È un paesaggio dell’anima quello che riflette come rito bucolico Matteo Bittante, in I wandered lonely as a cloud. Co-direttore e artista residente di DanceHauspiù, Bittante trae ispirazione dai versi del poeta romantico William Wordsworth “Vagavo solitario come una nuvola”, per una coreografia che attinge a ricordi di fanciullezza a contatto con la natura, quella «…oggi da difendere e proteggere contro le ideologie di un’epoca che contaminano e desertificano la Madre Terra». I corpi dei tre danzatori – Fabio Calvisi, Alice Carrino, Giovanni Leone -, vivono una continua tensione metamorfica che li vede germinare da forme circolari, poi da una cascata di fiori gialli e rossi, lanciati e sparsi a terra, inglobati tra le dita delle mani e dei piedi, alla ricerca di una sintonia con la natura. Alla quiete idilliaca si contrappongono i turbamenti e il disordine interiore del vivere caotico, pronunciati in una danza vibrante e sincopata con momenti di puro lirismo. Estasi e tormenti che i corpi esprimono con assoli, duetti e terzetti; e il subentrare, mentre la donna-natura osserva inerte, momenti di lotta con lunghe aste gialle che marcano territori, segnano difese e divisioni, fino a una ritrovata unione nel respiro che si leva dai corpi inarcati. Da essi, stesi a terra, infine eretti verso punti di luce, fluiranno ancora fiori dal grembo celati dalla camicia e sgorganti dalla bocca.

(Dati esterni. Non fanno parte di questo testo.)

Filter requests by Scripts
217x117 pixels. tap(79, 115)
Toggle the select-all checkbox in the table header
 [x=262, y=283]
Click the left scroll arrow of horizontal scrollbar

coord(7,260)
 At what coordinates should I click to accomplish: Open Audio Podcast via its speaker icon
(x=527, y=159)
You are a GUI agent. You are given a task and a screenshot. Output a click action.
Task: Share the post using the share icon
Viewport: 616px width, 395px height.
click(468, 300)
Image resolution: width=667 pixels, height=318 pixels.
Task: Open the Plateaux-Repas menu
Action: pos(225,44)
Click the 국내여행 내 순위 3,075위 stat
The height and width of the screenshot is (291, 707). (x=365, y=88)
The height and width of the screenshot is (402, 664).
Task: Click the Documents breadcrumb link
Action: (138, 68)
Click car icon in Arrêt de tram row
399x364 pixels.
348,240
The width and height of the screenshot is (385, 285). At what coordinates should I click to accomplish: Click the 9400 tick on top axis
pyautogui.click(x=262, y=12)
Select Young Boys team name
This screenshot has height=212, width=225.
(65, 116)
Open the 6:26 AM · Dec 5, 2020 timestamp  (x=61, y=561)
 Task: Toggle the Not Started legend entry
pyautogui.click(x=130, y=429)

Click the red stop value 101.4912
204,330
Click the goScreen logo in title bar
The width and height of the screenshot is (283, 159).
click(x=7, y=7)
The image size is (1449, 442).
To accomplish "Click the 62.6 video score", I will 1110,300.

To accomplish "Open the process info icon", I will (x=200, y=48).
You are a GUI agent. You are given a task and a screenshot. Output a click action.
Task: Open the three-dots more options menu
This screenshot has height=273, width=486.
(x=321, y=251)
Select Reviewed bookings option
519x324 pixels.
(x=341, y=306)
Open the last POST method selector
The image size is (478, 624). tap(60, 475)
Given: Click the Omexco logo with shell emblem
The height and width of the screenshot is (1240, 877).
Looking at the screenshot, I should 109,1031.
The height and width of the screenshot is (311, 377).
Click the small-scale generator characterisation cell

La coreografia di Roberto Zappalà, X3, rappresenta la seconda fase di un progetto a tappe dedicato alla musica di Johan Sebastian Bach, compositore prediletto dall’artista catanese per molte sue creazioni. Il numero del titolo è riferito a quello dei danzatori in scena, che nello step finale prevede la presenza di tutta la compagnia. Lo spettacolo definitivo si chiamerà Rifare Bach. In X3 sono le Variazioni Goldberg e altre musiche bachiane – Preludio n.2 per clavicembalo ben temperato e Siciliana -, che sfumano nel sound pianistico di Danilo Rea, a muovere la danza dei tre interpreti, Filippo Domini, Delphina Parenti, Erik Zarco. Ai due uomini, inizialmente emergenti dal buio accompagnati da un ululato di lupi, si unirà più avanti l’interprete femminile. Siamo forse dentro un bosco. Chissà. Non c’è una drammaturgia a dircelo, e non importa. Zappalà ha voluto solo una danza pura, astratta, quella che i corpi incidono nell’abitare lo spazio con la bellezza di movimenti minuziosi e scomposti, molleggiati, in bilico, e in piegamenti graffianti, dove morbidezza e forza convivono. A un duetto di scoperta dell’altro con riposizionamenti delle varie parti del corpo che ci fanno immaginare astratte posture di pennuti, segue un terzetto sparso, smembrato poi in accordo sempre mutevole – non privo d’ironia – con grandi aperture ed estensioni delle braccia in più direzioni, che assecondano, con disarticolazioni e dinoccolamenti, la musicalità di tutto il corpo. Quella sprigionata da Bach.